Dataset excerpts »
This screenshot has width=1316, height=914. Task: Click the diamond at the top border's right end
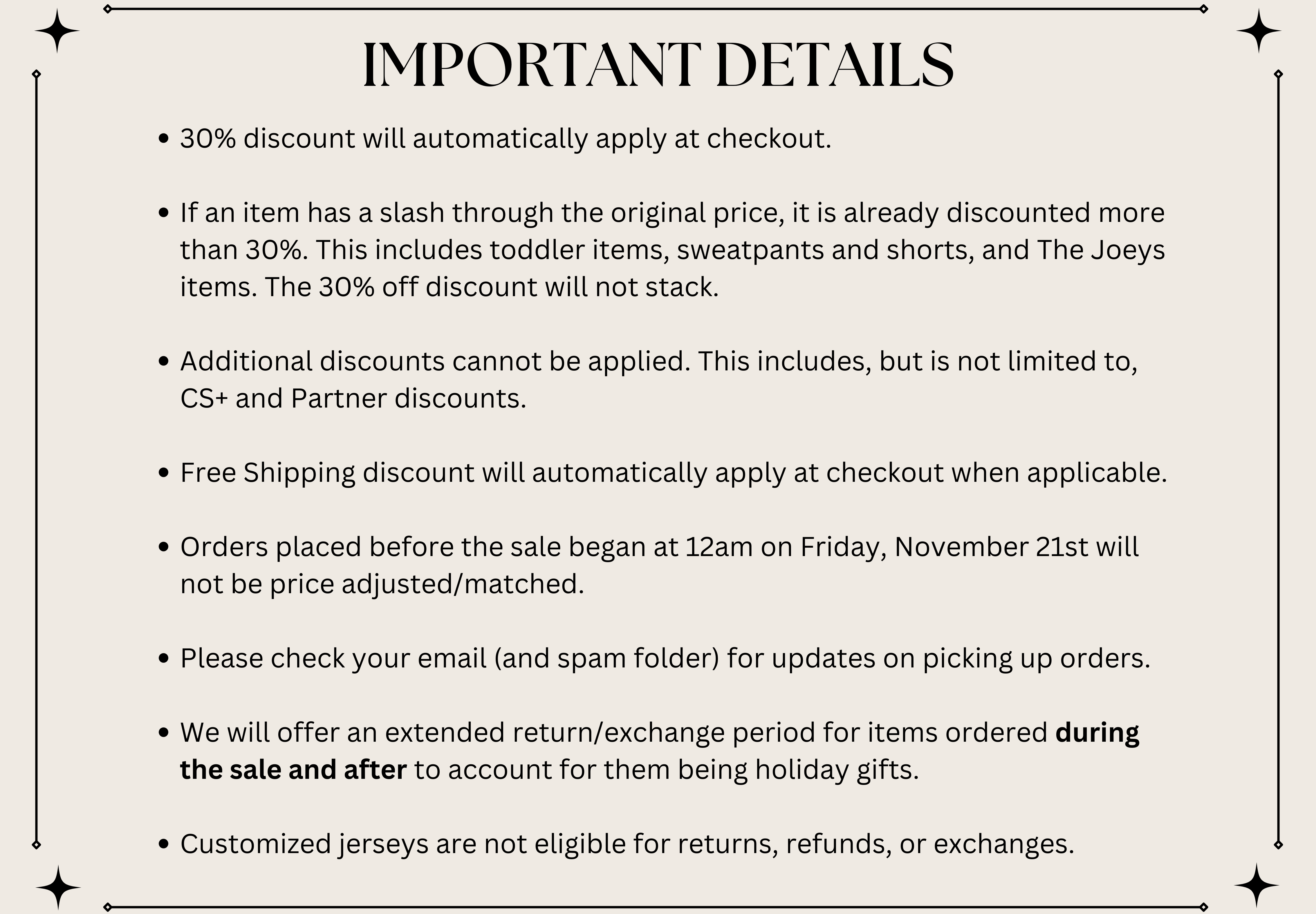click(1204, 9)
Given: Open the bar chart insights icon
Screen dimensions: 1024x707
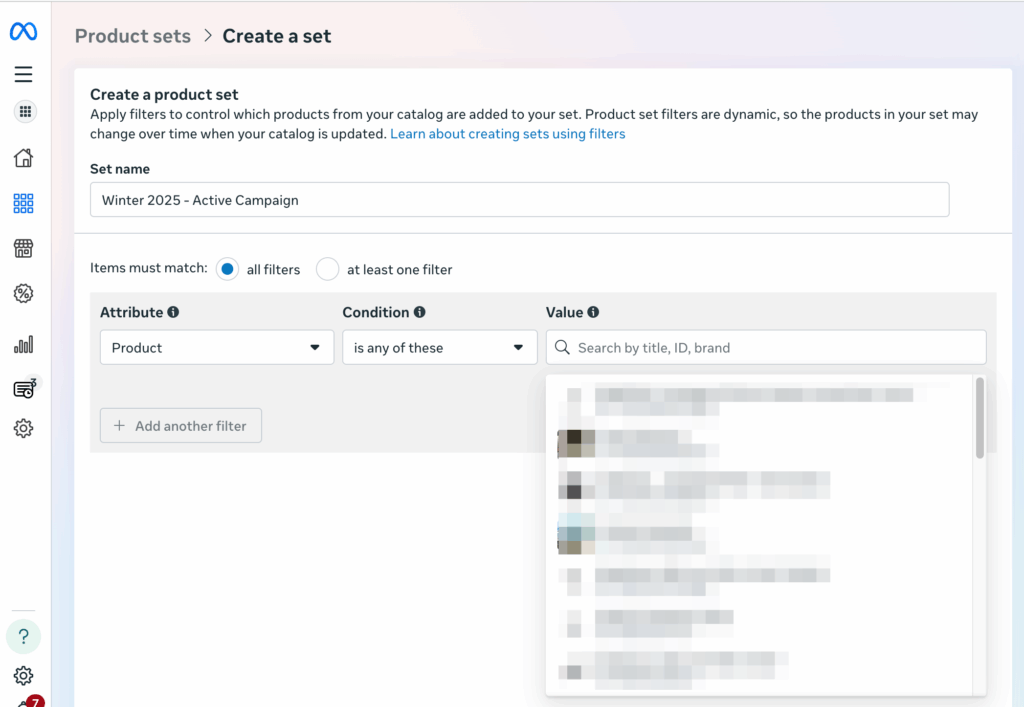Looking at the screenshot, I should click(x=23, y=344).
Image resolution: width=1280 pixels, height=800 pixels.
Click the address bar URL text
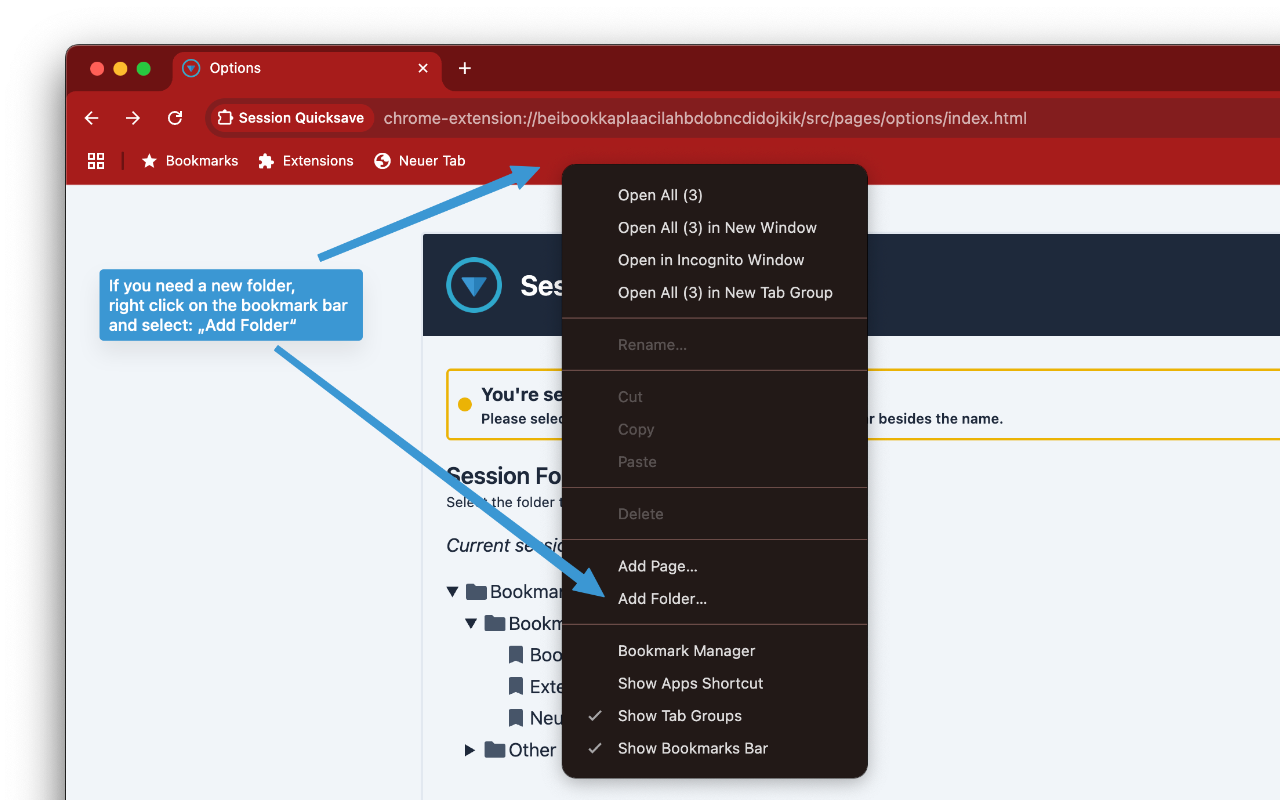pyautogui.click(x=704, y=118)
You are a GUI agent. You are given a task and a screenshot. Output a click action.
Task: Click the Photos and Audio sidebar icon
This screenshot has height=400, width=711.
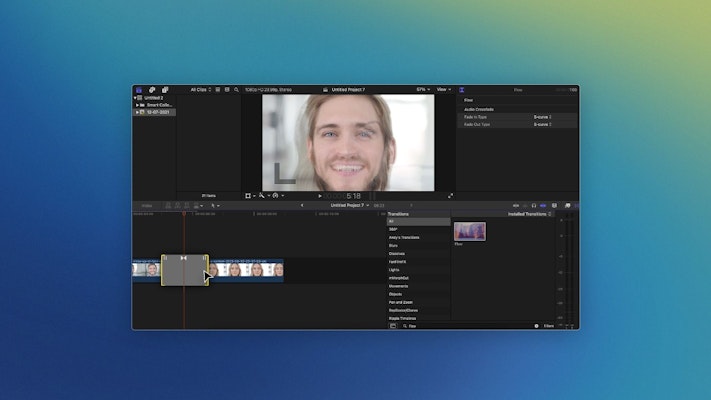click(151, 89)
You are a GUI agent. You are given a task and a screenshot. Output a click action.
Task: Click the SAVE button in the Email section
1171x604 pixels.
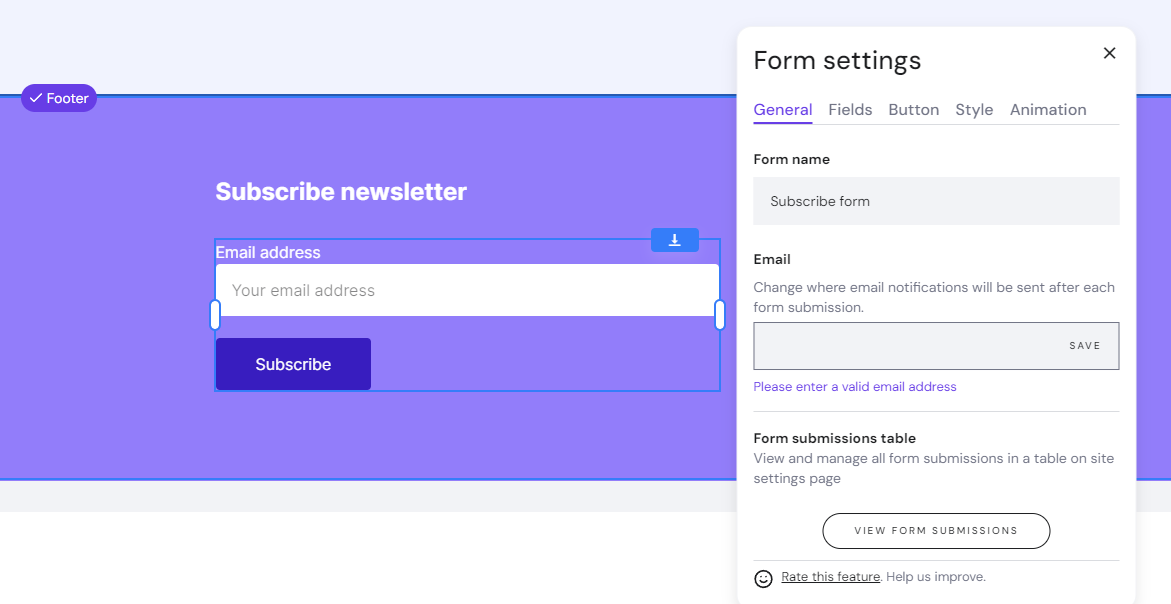coord(1085,345)
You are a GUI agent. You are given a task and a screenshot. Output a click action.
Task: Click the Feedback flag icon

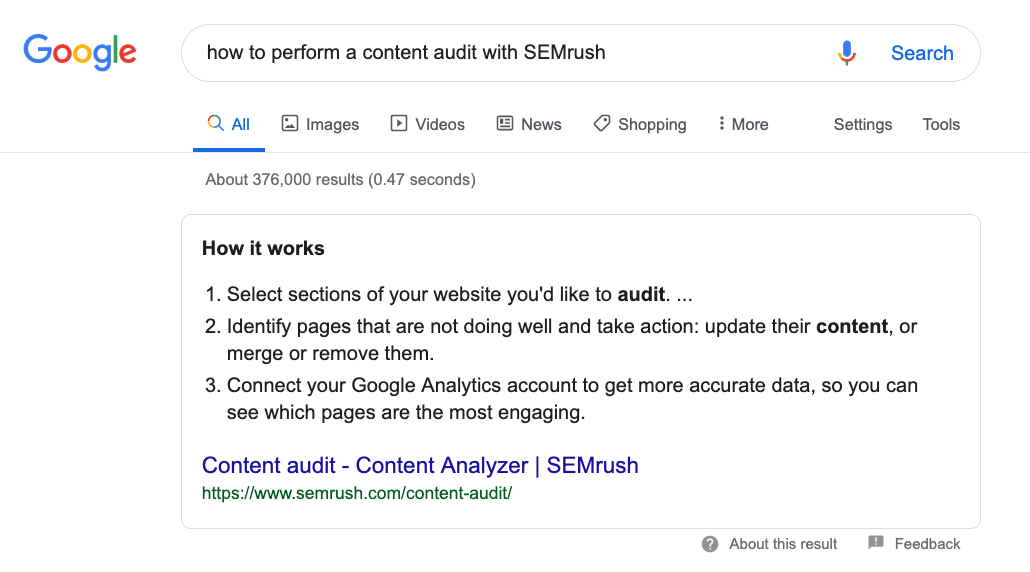876,543
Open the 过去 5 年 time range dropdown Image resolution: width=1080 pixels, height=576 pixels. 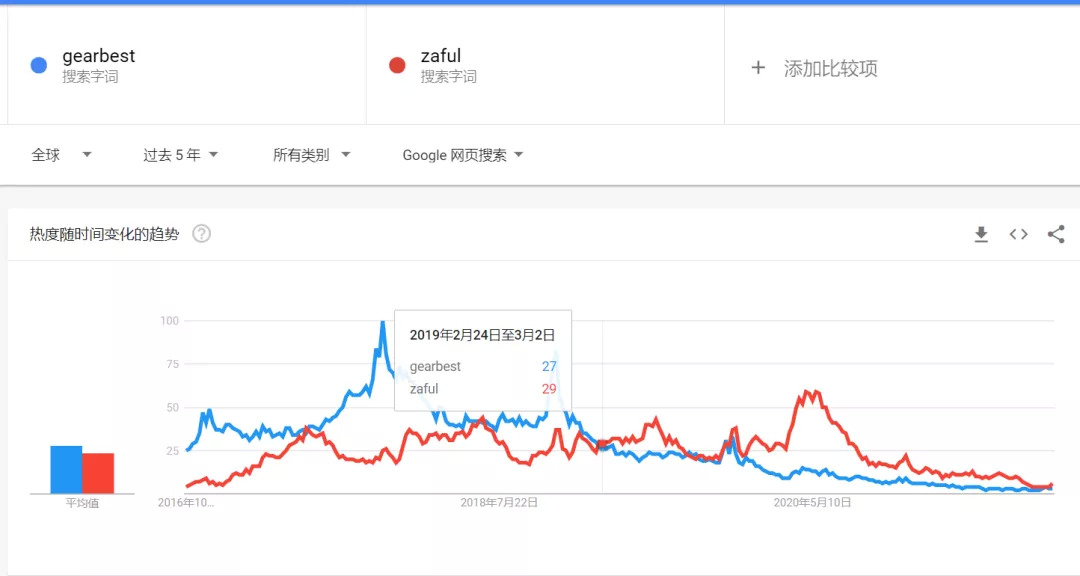180,155
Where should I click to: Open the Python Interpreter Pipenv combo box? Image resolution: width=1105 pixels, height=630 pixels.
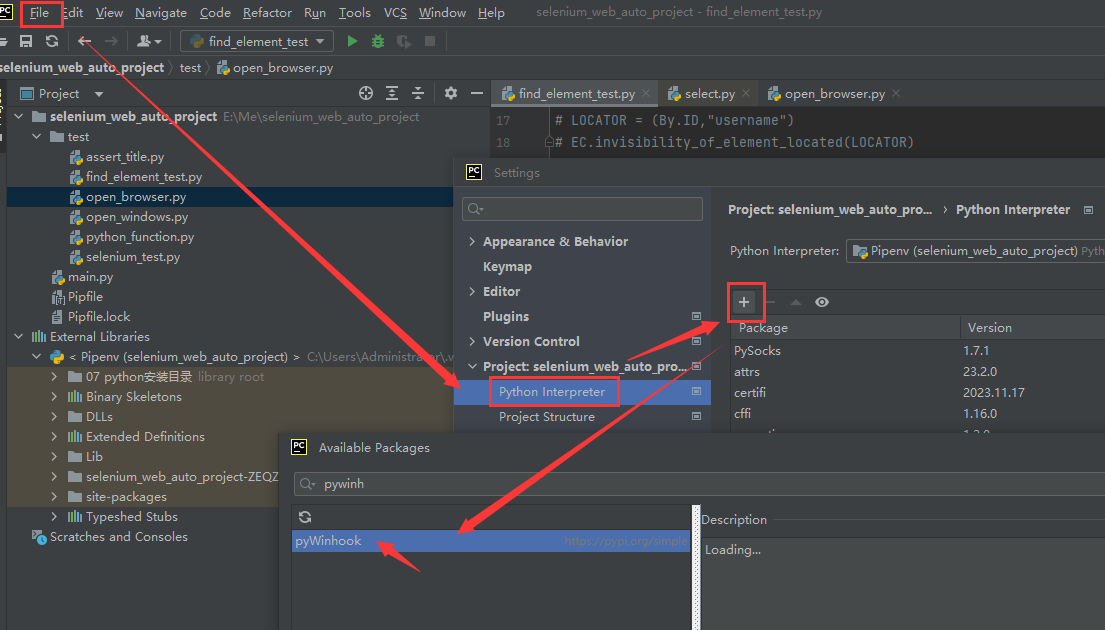point(975,251)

What is needed » Look at the listing and set down only the lines from its start through the line with "Task: Click the Photos and Audio sidebar icon", word for word and without pictures.

Solution to this task »
This screenshot has width=1316, height=914. Task: Click the diamond at the top border's right end
click(1204, 9)
Given: Open the bar chart insights icon
Screen dimensions: 1024x707
Looking at the screenshot, I should click(x=23, y=344).
Image resolution: width=1280 pixels, height=800 pixels.
Click the address bar URL text
pyautogui.click(x=704, y=118)
You are a GUI agent. You are given a task and a screenshot. Output a click action.
Task: Click the Photos and Audio sidebar icon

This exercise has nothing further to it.